Congrats on a perfect smoke and a great meal.

My rule is that when the meat is done it is done.....

How did you place the meat in the smoker?

Greg
 
Looks great, Leah!  The top one was somewhat "shielded" by the lower butt.  I use this technique with ribs; thick cuts on the bottom, thin ends up top, and they cook "evenly."  No problem, if you expect it!  Give my butt brine a try sometime, and let me know what you think!

Brine for Boston Butt
 
It takes some getting used to (or maybe that's just time to fully trust my equipment) but I finally got to the truly lazy q method.  I rarely even look at the receiver portion of my maverick until it beeps.  I used to keep it within sight all the time, now it sits by the patio door and I can hear it beeping from anywhere.  There are so many variables to affect smoke time that we cannot control and the SI has not let me down yet so I let it and the meat battle over how long it takes to get done and the maverick just informs me of their decision  ;D
 
We've pretty much come to that conclusion, too, Steven ... but, it's the "why?" that we're still hung up on.  We're good on the "set it and forget it" part - just trying to figure out if there is rhyme or reason for what it's doing. :)

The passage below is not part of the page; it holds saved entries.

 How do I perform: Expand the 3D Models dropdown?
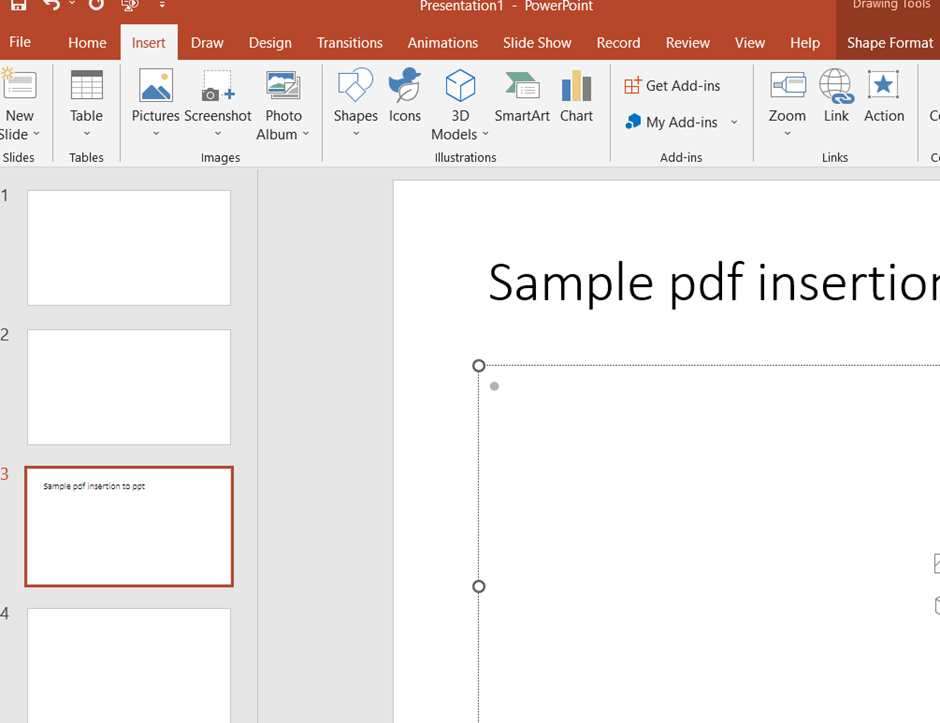pyautogui.click(x=486, y=135)
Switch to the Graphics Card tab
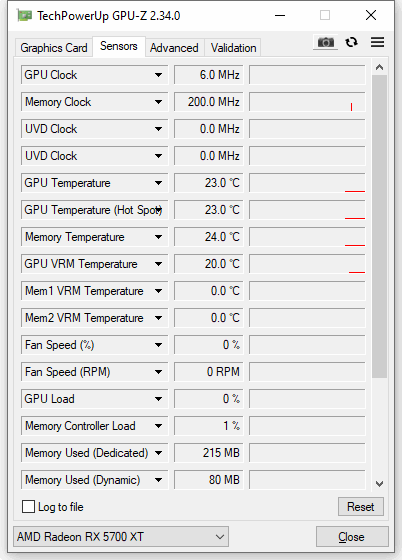 [54, 48]
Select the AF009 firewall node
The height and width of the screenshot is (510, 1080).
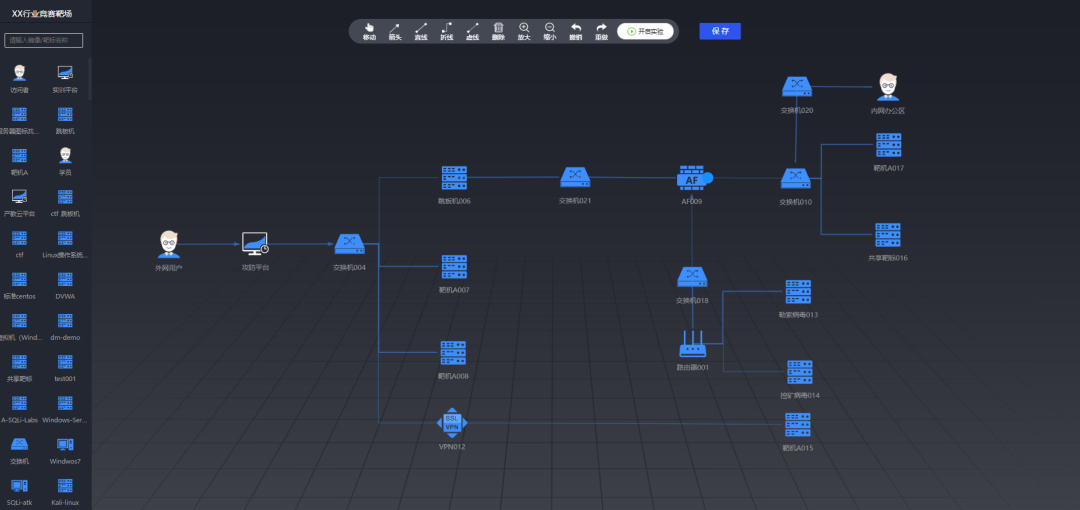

Thanks, all, for your kind comments and encouragements, this is one really friendly community!
 
Leah, I believe the "rhyme or reason" for what you're experiencing is that the lower butt (closest to the heat) was absorbing most of the heat, and your upper butt was shielded from the heat.  This has been my experience, from ribs to briskets, and I use it to my advantage! 

Thanks, also, for the kind words about our friendly community!  It is, and we're all proud of that!! :D
 
Leah, think of it like sitting under the umbrella at the beach. Outside the umbrella you get lots of heat. Under the umbrella you get heat but a lot less. Your heating element is the sun in your case.
 
BedouinBob said:
Your heating element is the sun

Don't stare directly into the heating element. Got it. ;)

We're just getting used to the new way of doing things. We've been cooking in an offset rig for the past 10 years, so direct heat wasn't a major factor.  This is how we learn. :)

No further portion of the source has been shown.